This is a tough topic for me and I’ve struggled with the question of whether I should tackle it on my blog. When I made the decision to do the blog, I also made a commitment to be honest. That doesn’t mean, however, that I have to ‘spill every bean’ in the bag. Some things are meant to be kept private.
What I can tell you is this. Although I loved the work I did, I worked at a very stressful job and in a very stressful and somewhat unpleasant work environment. Since I started this job, I have struggled with increasing bouts of migraine headaches and progressively worsening anxiety and depression, resulting in my currently being on medical leave and completing the paperwork for medical retirement for work-induced anxiety and stress.
I have been under my doctor’s care and the number of medications and dosages I’ve been taking have been steadily increasing.
An effect of this illness is my living a hermit life-style. I rarely leave the house as the thought of doing so causes anxiety. I suffer frequent anxiety attacks ranging from a vague feeling of dread to severe rapid heart rate, faintness and fear. The first time I had a severe attack, I thought I was having a heart attack.
Luckily, I have a wonderful husband and two great kids (young adults but I still call them kids) who help me as much as they possibly can and there are no words to express my appreciation for them.

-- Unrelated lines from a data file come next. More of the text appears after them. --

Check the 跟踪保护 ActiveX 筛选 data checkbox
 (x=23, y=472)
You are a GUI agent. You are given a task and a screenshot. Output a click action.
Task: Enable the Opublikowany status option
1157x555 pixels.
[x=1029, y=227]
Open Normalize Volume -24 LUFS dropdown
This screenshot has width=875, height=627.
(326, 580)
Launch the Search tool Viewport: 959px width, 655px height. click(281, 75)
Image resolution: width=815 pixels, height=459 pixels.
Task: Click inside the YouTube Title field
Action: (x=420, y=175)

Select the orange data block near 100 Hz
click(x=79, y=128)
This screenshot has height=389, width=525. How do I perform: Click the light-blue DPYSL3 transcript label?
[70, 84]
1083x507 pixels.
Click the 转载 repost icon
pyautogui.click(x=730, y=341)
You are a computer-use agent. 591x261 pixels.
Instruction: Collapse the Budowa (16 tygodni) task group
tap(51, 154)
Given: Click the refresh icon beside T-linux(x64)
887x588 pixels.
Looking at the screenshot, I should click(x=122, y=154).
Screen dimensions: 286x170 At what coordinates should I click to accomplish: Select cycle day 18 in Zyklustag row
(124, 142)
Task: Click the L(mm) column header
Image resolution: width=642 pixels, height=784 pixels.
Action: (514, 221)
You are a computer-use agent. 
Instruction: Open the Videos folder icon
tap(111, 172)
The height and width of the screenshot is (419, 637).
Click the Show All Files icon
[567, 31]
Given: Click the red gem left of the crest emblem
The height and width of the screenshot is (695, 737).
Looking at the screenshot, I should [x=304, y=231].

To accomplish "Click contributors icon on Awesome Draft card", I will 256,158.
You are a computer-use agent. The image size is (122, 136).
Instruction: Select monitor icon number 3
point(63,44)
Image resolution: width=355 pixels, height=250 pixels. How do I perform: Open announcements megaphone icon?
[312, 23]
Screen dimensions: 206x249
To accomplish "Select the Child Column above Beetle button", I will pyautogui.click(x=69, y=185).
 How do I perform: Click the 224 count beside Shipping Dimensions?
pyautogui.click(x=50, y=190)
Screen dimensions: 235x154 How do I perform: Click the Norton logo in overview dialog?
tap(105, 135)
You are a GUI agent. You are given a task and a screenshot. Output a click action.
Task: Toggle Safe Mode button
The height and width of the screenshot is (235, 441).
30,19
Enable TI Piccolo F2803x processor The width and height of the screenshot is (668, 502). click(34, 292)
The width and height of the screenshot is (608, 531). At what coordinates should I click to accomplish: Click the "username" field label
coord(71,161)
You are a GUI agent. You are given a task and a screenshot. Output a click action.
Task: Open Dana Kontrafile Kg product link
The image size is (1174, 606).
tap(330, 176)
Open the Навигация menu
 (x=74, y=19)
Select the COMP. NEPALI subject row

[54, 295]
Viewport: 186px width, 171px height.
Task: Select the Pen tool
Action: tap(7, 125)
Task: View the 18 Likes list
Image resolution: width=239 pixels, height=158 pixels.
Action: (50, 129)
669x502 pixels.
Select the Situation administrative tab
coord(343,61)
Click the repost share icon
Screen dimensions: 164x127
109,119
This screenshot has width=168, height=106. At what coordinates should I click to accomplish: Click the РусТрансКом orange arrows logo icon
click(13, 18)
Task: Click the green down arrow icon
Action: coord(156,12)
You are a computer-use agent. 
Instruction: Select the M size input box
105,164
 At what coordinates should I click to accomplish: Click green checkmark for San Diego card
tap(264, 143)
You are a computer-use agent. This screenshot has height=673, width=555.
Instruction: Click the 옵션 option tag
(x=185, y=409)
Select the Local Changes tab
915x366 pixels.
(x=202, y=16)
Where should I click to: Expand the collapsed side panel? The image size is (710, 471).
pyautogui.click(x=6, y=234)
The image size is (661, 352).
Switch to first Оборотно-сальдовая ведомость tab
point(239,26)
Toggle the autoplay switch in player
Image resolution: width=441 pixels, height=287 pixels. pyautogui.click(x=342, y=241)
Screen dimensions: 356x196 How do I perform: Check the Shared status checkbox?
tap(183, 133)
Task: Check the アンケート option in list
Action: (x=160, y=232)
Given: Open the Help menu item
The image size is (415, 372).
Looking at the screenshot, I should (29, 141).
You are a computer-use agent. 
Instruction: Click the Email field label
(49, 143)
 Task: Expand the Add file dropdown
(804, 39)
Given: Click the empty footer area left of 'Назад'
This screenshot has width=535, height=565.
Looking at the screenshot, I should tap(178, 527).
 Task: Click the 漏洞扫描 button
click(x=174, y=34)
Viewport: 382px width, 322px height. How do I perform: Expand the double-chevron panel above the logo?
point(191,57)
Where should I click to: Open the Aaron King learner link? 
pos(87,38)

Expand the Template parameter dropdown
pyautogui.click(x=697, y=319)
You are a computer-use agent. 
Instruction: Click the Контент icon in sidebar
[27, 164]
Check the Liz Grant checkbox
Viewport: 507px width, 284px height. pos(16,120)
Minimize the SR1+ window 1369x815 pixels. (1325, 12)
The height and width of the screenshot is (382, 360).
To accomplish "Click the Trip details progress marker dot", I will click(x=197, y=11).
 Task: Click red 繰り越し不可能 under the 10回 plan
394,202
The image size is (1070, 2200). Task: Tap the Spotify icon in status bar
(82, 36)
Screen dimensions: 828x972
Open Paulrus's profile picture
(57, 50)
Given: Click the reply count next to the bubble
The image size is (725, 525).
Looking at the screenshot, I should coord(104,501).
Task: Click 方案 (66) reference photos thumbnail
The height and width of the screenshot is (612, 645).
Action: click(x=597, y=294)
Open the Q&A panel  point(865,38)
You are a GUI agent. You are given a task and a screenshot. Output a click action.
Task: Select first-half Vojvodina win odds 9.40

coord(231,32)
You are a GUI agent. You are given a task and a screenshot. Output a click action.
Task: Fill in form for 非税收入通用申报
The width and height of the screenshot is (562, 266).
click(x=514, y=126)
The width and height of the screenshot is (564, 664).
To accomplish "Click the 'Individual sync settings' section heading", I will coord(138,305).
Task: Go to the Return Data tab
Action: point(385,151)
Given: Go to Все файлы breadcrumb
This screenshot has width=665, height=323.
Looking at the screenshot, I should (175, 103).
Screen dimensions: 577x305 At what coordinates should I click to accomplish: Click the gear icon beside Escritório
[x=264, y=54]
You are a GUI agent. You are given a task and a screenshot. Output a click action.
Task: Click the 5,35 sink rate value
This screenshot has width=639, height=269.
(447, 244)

The thought of returning to work brought bouts of anxiety and some physical symptoms of illness. At one time, I thought I might be able to return, but one thing I am grateful for is that this time on leave has provided me with the opportunity to reassess and consider my future. I’ve come to accept that I will likely never return to work. If I’m unable to cope with people in social situations, it’s pretty much guaranteed that I will never be able to deal with the people, stresses and frustrations of a workplace.
I am thoroughly enjoying my blogging and because of this I think I could do some contract administrative work at home and I’ve tried to find such. Despite what you may think, though, there is nothing out there. Those that I did get a response from were scams.
I would be very happy to know that my touching on matters such as this is helpful to others. I can’t tell you how difficult this is, considering the negative connotation sometimes attached to depression, but I’d like to think I am educating people about this illness and its effects.